[Stored data]
----------------
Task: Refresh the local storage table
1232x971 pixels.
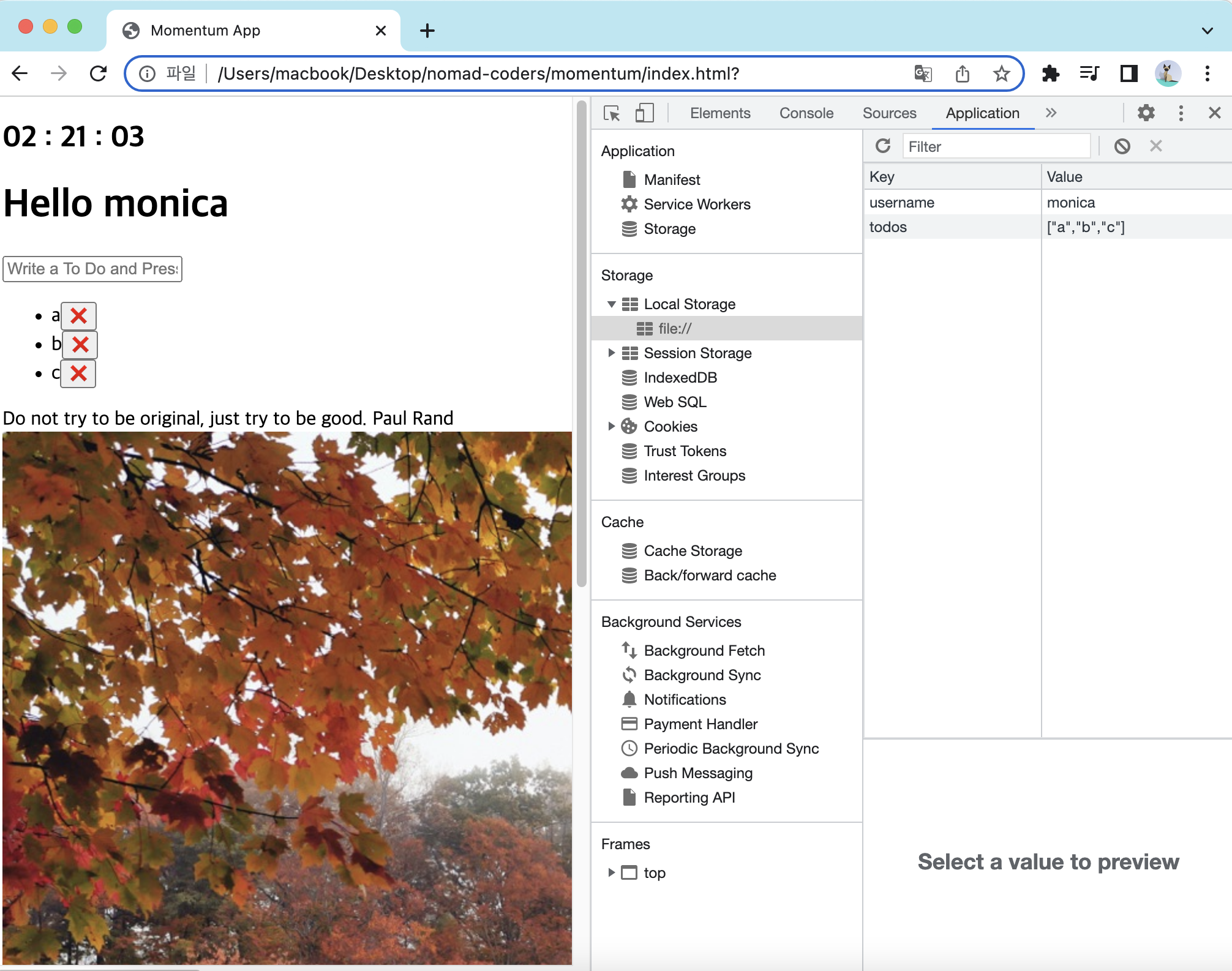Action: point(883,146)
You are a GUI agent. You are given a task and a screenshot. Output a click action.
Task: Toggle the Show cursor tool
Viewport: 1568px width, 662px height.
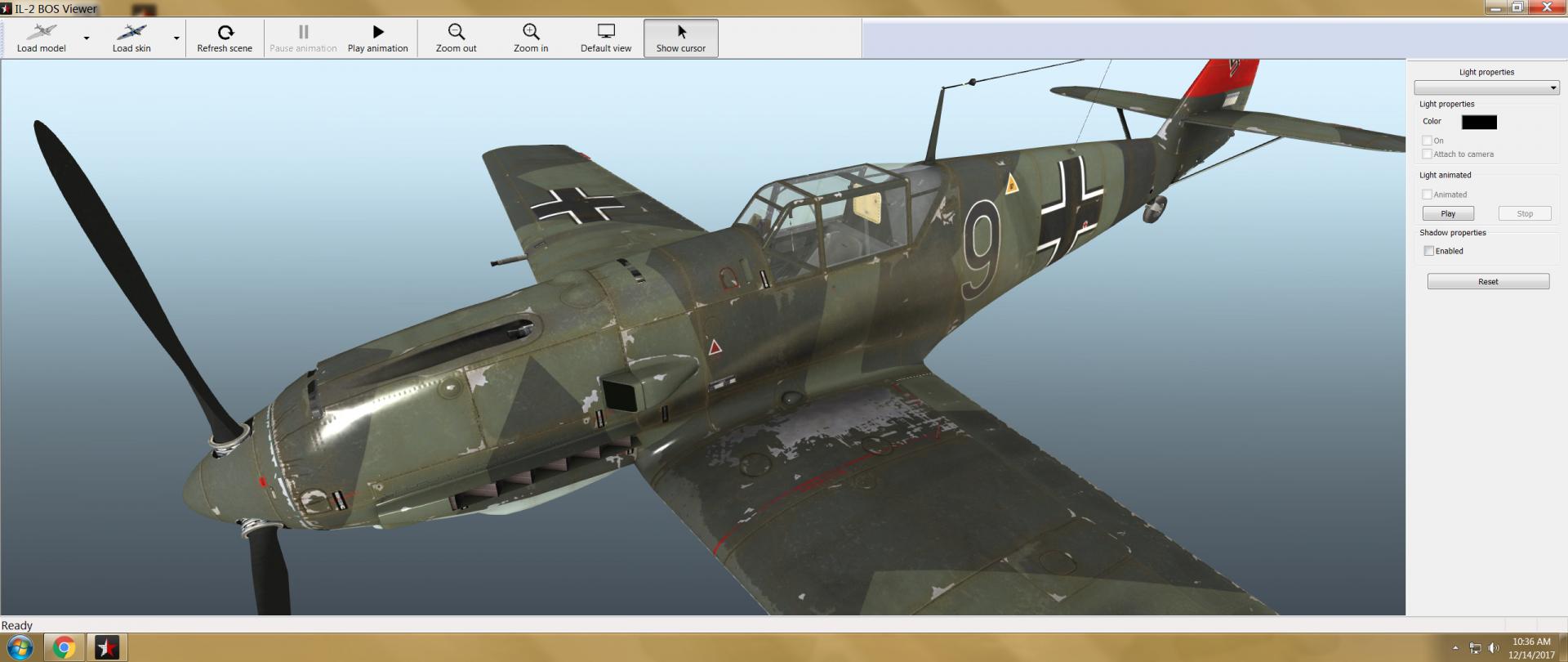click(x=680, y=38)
----------------
### EXERCISE DESCRIPTION
The whole of the data needs to be copied word for word, though not its pictures.

### RESPONSE TO THIS TASK
Task: Refresh the local storage table
1232x971 pixels.
Action: point(883,146)
You are a GUI agent. You are given a task and a screenshot. Output a click action.
Task: Toggle the Show cursor tool
Viewport: 1568px width, 662px height.
click(x=680, y=38)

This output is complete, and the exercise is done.